Los festivales del instituto nos sorprendían por las habilidades que algunos estudiantes mostraban. Había entre nosotros músicos, actores, deportistas, cómicos y buenas bailarinas. No sé cuántos de ellos continúan pisando los escenarios. A otros les gustaba demasiado el alcohol. Supongo que el abuso que se hacía en las verbenas era el que se realiza, ahora, en los botellones. También, tuvimos a las drogas de compañeras. Algunos alumnos, mejores o peores, apagaron sus oportunidades cuando quedaron atrapados en su adicción. La mayoría de los estudiantes superaron el COU y dejaron el instituto para emprender una carrera universitaria. Recuerdo la selectividad, pienso que, también, fuimos los primeros en estrenarla. Las pruebas no fueron difíciles. Al final, aprobamos, ya que el porcentaje de suspensos fue muy bajo. Salimos, después de los tres cursos de bachillerato y el C.O.U., del Instituto de la Asunción sin pensar en lo que dejábamos en ese edificio.

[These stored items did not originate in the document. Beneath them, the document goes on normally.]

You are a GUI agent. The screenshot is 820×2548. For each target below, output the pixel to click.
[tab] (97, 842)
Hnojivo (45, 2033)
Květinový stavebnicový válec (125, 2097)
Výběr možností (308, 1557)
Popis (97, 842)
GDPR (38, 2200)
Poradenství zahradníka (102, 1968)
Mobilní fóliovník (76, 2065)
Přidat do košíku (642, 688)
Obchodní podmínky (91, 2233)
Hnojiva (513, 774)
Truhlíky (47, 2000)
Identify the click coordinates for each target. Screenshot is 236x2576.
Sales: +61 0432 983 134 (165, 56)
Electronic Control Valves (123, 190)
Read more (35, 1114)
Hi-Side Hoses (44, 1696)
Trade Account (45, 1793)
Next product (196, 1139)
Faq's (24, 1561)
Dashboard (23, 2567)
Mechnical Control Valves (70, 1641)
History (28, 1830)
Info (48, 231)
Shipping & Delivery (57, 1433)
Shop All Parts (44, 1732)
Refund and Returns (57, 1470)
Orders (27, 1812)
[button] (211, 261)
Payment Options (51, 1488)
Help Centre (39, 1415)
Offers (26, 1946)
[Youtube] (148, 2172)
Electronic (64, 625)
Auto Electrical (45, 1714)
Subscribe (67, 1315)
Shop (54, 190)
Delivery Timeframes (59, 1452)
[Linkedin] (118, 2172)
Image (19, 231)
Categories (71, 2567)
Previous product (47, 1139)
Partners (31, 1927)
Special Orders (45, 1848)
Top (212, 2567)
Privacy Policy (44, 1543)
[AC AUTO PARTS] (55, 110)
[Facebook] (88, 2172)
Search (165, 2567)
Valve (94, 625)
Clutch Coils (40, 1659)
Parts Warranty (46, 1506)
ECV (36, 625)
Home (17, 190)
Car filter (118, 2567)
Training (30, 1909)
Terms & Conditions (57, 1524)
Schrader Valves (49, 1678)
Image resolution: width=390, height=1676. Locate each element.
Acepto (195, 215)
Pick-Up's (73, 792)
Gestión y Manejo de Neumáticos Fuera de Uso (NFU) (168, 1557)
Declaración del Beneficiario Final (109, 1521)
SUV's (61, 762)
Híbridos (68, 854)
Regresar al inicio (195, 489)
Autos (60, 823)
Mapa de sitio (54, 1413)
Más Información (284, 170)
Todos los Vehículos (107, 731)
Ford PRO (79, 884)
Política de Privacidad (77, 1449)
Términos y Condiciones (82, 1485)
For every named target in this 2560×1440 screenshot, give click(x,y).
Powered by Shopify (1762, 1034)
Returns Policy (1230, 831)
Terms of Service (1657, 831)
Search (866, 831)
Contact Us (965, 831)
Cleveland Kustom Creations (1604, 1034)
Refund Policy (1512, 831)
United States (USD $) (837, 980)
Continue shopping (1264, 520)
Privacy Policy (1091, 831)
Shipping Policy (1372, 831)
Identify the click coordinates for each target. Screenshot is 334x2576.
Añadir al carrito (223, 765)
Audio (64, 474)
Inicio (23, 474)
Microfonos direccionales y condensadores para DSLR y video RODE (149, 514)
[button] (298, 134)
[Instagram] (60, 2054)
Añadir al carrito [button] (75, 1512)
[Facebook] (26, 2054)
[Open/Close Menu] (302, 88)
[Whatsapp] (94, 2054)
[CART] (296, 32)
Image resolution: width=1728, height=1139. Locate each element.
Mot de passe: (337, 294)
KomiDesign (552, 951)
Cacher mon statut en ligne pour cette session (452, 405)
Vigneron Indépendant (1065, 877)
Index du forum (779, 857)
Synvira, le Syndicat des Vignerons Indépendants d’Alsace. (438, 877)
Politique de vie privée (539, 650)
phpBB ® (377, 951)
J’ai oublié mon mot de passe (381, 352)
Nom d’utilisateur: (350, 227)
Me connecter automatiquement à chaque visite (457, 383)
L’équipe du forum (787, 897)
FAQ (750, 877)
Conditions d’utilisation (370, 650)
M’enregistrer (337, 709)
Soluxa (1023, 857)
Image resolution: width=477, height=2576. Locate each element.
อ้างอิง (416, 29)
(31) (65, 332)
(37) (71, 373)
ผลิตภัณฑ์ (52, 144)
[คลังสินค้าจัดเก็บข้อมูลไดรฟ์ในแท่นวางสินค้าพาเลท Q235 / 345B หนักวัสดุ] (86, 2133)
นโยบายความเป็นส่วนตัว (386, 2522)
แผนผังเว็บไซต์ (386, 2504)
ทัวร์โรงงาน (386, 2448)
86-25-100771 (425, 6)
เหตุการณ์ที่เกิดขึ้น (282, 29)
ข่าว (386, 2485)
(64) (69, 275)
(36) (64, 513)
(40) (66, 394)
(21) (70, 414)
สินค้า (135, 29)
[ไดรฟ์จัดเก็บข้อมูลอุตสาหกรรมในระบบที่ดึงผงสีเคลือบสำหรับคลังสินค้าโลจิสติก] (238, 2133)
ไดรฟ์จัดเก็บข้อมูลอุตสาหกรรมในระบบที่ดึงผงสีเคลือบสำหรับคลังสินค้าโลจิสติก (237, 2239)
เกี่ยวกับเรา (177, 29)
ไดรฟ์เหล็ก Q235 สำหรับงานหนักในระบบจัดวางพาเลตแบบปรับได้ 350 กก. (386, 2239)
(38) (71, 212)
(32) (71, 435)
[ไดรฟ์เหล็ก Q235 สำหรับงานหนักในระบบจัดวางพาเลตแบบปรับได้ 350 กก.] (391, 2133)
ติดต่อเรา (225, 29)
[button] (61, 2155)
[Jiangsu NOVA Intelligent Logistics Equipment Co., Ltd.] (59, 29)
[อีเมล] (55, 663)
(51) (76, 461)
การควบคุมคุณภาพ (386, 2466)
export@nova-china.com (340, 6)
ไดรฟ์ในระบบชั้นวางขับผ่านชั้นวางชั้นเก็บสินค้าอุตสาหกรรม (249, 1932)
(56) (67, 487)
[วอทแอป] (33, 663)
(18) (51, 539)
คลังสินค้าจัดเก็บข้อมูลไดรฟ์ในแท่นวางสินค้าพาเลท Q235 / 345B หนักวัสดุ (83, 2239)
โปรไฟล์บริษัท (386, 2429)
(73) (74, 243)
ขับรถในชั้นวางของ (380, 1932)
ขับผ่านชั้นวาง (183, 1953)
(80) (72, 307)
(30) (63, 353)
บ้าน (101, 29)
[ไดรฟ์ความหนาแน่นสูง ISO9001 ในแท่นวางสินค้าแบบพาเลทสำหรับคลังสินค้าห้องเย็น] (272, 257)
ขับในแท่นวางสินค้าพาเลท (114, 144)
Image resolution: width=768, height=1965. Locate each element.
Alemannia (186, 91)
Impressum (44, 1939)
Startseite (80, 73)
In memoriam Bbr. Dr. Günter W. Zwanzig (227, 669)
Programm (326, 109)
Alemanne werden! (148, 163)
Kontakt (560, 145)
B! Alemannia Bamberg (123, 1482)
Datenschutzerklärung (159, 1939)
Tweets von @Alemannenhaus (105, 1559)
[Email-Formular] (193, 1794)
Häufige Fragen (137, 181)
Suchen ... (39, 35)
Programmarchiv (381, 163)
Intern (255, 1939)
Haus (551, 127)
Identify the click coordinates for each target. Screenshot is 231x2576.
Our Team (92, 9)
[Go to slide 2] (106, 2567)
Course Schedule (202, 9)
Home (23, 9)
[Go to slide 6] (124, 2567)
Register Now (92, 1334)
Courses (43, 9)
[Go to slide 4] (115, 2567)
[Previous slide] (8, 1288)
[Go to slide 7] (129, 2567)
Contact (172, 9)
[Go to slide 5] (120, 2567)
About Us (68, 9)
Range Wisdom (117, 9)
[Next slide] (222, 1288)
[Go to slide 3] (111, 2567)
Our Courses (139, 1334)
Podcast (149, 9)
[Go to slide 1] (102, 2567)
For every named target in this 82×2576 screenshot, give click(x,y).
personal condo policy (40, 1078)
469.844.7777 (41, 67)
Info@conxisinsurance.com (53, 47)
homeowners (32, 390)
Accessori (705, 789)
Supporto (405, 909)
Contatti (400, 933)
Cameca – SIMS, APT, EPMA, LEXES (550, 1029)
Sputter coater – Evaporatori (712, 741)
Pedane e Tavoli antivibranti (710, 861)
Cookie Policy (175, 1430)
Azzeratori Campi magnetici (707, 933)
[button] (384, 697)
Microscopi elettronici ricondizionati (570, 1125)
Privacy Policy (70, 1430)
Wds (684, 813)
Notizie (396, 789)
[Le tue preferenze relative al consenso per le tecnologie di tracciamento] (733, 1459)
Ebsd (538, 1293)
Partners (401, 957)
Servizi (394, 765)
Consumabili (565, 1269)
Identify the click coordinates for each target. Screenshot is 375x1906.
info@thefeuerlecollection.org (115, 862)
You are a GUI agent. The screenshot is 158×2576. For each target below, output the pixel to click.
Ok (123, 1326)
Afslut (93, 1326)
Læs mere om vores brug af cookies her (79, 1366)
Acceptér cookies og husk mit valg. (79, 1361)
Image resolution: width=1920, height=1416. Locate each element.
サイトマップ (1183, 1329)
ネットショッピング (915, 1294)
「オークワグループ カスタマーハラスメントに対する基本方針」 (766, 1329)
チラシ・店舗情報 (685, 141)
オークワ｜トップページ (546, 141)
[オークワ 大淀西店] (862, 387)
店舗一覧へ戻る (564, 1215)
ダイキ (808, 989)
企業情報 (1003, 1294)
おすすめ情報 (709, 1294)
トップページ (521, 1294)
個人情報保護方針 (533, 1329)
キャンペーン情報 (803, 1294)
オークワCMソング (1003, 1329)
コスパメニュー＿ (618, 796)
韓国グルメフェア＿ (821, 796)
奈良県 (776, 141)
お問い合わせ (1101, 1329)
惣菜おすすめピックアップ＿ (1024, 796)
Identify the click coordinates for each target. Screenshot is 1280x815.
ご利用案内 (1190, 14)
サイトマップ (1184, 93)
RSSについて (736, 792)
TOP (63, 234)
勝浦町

En mi instituto me enamoré de un muchacho con flequillo y pelo largo, que tocaba la guitarra, le gustaban las ciencias y mi rostro de adolescente. Me casé con ese alumno de la Asunción. En el aula, también, aprendí el compromiso de la fidelidad y en su interior, aún, sigue el bullicio de unos jóvenes que comienzan a brotar en los campos donde recogen su propia cosecha de identidades y valores. Cualquier ciudad se desarrolla, gracias al trabajo de los buenos sembradores y a ellos les dedico esta mirada sincera de mis recuerdos.

Rosmari Alonso Vázquez. Periodista.

HERNÁNDEZ, Mari Paz y ORS, Miguel, eds. (2013), Instituto de La Asunción: 50 años, 50 miradas, págs. 135-139.